Esse era um argumento frequente usado por aqueles que me recebiam em suas casas. "Se tivermos qualquer problema de saúde, temos um bom hospital"; "Recebemos muitas orientações sobre a importância de cuidar do nosso corpo"; "Temos muitas atividades físicas gratuitas que nos ajudam a manter tudo em bom funcionamento".
Embora pequena, a cidade estava se tornando grande, já que a dificuldade para fechar encomendas da literatura estava aumentando gradativamente e eu precisava caminhar mais. Às vezes, voltava para o hotel tarde da noite sem ter fechado um único pedido. O relógio corria, e a preocupação atingia níveis estratosféricos.
Alguns dias eram melhores do que outros, mas muitos eram piores do que todos os bons juntos. A hora de voltar para os semestres finais se aproximava e eu não conseguia fazer grandes avanços. Diante disso, um pensamento começou a se tornar mais frequente: "Talvez eu não consiga me formar neste ano. Talvez eu tenha que trancar a faculdade e trabalhar ao longo dos próximos meses."

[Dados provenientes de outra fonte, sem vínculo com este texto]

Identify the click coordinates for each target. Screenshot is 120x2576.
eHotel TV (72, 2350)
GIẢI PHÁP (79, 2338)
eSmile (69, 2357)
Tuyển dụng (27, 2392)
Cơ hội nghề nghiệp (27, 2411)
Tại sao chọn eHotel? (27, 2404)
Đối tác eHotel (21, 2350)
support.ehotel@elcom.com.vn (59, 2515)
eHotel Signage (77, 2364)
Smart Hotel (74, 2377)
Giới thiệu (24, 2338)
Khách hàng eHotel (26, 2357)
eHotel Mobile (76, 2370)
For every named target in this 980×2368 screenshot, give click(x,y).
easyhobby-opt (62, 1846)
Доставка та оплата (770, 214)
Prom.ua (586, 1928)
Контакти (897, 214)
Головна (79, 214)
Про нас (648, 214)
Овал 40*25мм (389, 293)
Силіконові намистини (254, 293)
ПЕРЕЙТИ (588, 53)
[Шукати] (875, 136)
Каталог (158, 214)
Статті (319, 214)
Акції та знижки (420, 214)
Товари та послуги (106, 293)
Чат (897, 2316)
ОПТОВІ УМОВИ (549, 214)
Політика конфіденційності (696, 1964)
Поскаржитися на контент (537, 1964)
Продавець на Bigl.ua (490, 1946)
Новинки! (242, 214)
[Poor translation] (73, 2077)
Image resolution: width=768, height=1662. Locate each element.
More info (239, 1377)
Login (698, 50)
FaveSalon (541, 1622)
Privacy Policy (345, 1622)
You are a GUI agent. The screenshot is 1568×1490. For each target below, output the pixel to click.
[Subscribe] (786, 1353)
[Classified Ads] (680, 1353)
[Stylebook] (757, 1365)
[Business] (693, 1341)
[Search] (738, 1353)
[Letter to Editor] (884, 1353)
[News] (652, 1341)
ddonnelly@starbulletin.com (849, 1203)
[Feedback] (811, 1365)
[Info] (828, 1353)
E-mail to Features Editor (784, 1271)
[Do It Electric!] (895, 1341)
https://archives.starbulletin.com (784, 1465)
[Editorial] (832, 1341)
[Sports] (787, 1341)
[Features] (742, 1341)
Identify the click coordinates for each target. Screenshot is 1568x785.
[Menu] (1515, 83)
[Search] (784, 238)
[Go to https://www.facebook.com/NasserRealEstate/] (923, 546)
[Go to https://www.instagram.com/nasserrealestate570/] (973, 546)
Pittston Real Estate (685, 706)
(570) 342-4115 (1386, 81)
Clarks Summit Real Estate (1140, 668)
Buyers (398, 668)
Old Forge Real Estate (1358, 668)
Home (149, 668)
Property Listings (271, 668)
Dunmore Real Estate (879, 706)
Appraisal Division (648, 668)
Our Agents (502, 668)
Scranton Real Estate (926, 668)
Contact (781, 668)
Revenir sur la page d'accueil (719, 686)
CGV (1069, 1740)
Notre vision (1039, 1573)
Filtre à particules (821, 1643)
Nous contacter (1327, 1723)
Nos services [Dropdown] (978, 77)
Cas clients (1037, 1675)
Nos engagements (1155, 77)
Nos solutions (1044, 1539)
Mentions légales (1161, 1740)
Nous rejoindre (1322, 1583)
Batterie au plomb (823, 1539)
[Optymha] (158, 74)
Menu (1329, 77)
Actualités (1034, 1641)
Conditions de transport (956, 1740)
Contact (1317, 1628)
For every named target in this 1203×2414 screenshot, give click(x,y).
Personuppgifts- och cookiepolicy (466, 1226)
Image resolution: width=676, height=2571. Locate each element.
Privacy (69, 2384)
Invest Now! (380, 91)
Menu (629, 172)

Já tinha visto Deus realizar milagres na minha vida, mas comecei a enxergar apenas a escuridão do túnel e não ver saída. Em menos de 15 dias eu precisava estar em São Paulo, e os resultados não eram nada bons. Àquela altura, eu já havia me esquecido do texto de Mateus 6:26. Estava preocupado com minha performance e me esquecendo de quem rege o universo e tem o controle de todas as coisas (Jeremias 10:12).
Ao estudar a Bíblia no início das manhãs seguintes, fui empurrando a preocupação par o lado ao decidir deixar que Ele fizesse a Sua vontade na minha vida. Eu deveria ser apenas um instrumento, e não o arquiteto. Me apeguei, então, a outro texto: "Não to mandei eu? Sê forte e corajoso; não temas, nem te espantes, porque o SENHOR, teu Deus, é contigo por onde quer que andares" (Josué 1:9).
Confiar: uma sábia escolha
Eu faria a minha parte e deixaria Deus fazer a Sua, da forma como Ele quisesse. Era fácil? É claro que não. Mas era precisava confiar em Sua direção. Não relaciono o que aconteceu em seguida com um processo de causa e efeito, mas à sabedoria divina e às lições que muitas vezes precisamos aprender ao longo de nossa caminhada espiritual.
Incrivelmente, as portas foram se abrindo, o "sim" se tornou frequente e a esperança despontou outra vez. Em pouco mais de 10 dias eu havia conseguido aquilo que parecia impossível. Conheci pessoas especiais e pude compartilhar um pouco do que é viver pela fé. Voltei para as aulas não com tudo o que precisava para aquele ano, mas com uma lição que jamais esqueci: Ele abre portas. E abriu tantas outras depois disso que não dá pra contar aqui. Ah, e sim, me formei no final daquele ano. Já faz tempo.